The data START
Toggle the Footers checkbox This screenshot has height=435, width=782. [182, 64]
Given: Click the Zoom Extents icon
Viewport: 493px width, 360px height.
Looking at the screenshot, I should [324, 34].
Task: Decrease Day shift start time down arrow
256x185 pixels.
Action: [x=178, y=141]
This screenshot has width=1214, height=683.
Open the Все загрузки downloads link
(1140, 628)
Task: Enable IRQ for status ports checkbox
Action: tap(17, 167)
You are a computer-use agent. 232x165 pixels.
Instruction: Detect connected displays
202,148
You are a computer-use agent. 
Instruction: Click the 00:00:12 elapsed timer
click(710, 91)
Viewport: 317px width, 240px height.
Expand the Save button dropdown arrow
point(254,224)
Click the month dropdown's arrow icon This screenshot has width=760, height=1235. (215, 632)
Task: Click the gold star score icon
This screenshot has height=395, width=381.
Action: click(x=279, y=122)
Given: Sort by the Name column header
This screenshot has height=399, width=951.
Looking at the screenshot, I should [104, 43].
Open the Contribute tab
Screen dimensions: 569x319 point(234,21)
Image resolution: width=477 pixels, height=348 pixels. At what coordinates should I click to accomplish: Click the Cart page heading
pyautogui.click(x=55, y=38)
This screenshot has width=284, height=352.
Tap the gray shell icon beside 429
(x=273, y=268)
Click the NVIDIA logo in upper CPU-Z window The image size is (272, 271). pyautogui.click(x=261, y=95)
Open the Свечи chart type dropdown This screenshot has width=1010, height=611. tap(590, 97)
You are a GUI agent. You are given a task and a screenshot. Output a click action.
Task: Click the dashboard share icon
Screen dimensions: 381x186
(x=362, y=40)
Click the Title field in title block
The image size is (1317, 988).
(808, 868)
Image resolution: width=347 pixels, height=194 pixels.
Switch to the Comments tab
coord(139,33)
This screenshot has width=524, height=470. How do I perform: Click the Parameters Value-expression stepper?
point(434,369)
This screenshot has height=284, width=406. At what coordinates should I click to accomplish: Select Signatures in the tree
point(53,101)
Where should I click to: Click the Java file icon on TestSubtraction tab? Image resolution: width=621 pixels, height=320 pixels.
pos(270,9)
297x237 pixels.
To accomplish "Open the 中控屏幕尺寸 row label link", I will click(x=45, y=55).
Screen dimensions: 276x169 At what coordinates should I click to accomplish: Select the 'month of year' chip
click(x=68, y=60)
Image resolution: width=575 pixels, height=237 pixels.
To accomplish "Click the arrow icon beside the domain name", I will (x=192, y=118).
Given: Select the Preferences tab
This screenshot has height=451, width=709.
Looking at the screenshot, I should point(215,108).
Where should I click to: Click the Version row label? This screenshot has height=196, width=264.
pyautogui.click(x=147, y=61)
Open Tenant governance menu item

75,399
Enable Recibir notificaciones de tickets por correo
The data END
What to work on
Without leaving anything out, output all of the material exactly.

Your response
Toggle the Footers checkbox This screenshot has height=435, width=782. [182, 64]
Given: Click the Zoom Extents icon
Viewport: 493px width, 360px height.
Looking at the screenshot, I should [324, 34].
Task: Decrease Day shift start time down arrow
256x185 pixels.
Action: [x=178, y=141]
This screenshot has width=1214, height=683.
Open the Все загрузки downloads link
(1140, 628)
Task: Enable IRQ for status ports checkbox
Action: tap(17, 167)
You are a computer-use agent. 232x165 pixels.
Instruction: Detect connected displays
202,148
You are a computer-use agent. 
Instruction: Click the 00:00:12 elapsed timer
click(710, 91)
Viewport: 317px width, 240px height.
Expand the Save button dropdown arrow
point(254,224)
Click the month dropdown's arrow icon This screenshot has width=760, height=1235. (215, 632)
Task: Click the gold star score icon
This screenshot has height=395, width=381.
Action: click(x=279, y=122)
Given: Sort by the Name column header
This screenshot has height=399, width=951.
Looking at the screenshot, I should [104, 43].
Open the Contribute tab
Screen dimensions: 569x319 point(234,21)
Image resolution: width=477 pixels, height=348 pixels. At what coordinates should I click to accomplish: Click the Cart page heading
pyautogui.click(x=55, y=38)
This screenshot has width=284, height=352.
Tap the gray shell icon beside 429
(x=273, y=268)
Click the NVIDIA logo in upper CPU-Z window The image size is (272, 271). pyautogui.click(x=261, y=95)
Open the Свечи chart type dropdown This screenshot has width=1010, height=611. tap(590, 97)
You are a GUI agent. You are given a task and a screenshot. Output a click action.
Task: Click the dashboard share icon
Screen dimensions: 381x186
(x=362, y=40)
Click the Title field in title block
The image size is (1317, 988).
(808, 868)
Image resolution: width=347 pixels, height=194 pixels.
Switch to the Comments tab
coord(139,33)
This screenshot has width=524, height=470. How do I perform: Click the Parameters Value-expression stepper?
point(434,369)
This screenshot has height=284, width=406. At what coordinates should I click to accomplish: Select Signatures in the tree
point(53,101)
Where should I click to: Click the Java file icon on TestSubtraction tab? Image resolution: width=621 pixels, height=320 pixels.
pos(270,9)
297x237 pixels.
To accomplish "Open the 中控屏幕尺寸 row label link", I will click(x=45, y=55).
Screen dimensions: 276x169 At what coordinates should I click to accomplish: Select the 'month of year' chip
click(x=68, y=60)
Image resolution: width=575 pixels, height=237 pixels.
To accomplish "Click the arrow icon beside the domain name", I will (x=192, y=118).
Given: Select the Preferences tab
This screenshot has height=451, width=709.
Looking at the screenshot, I should point(215,108).
Where should I click to: Click the Version row label? This screenshot has height=196, width=264.
pyautogui.click(x=147, y=61)
Open Tenant governance menu item

75,399
Enable Recibir notificaciones de tickets por correo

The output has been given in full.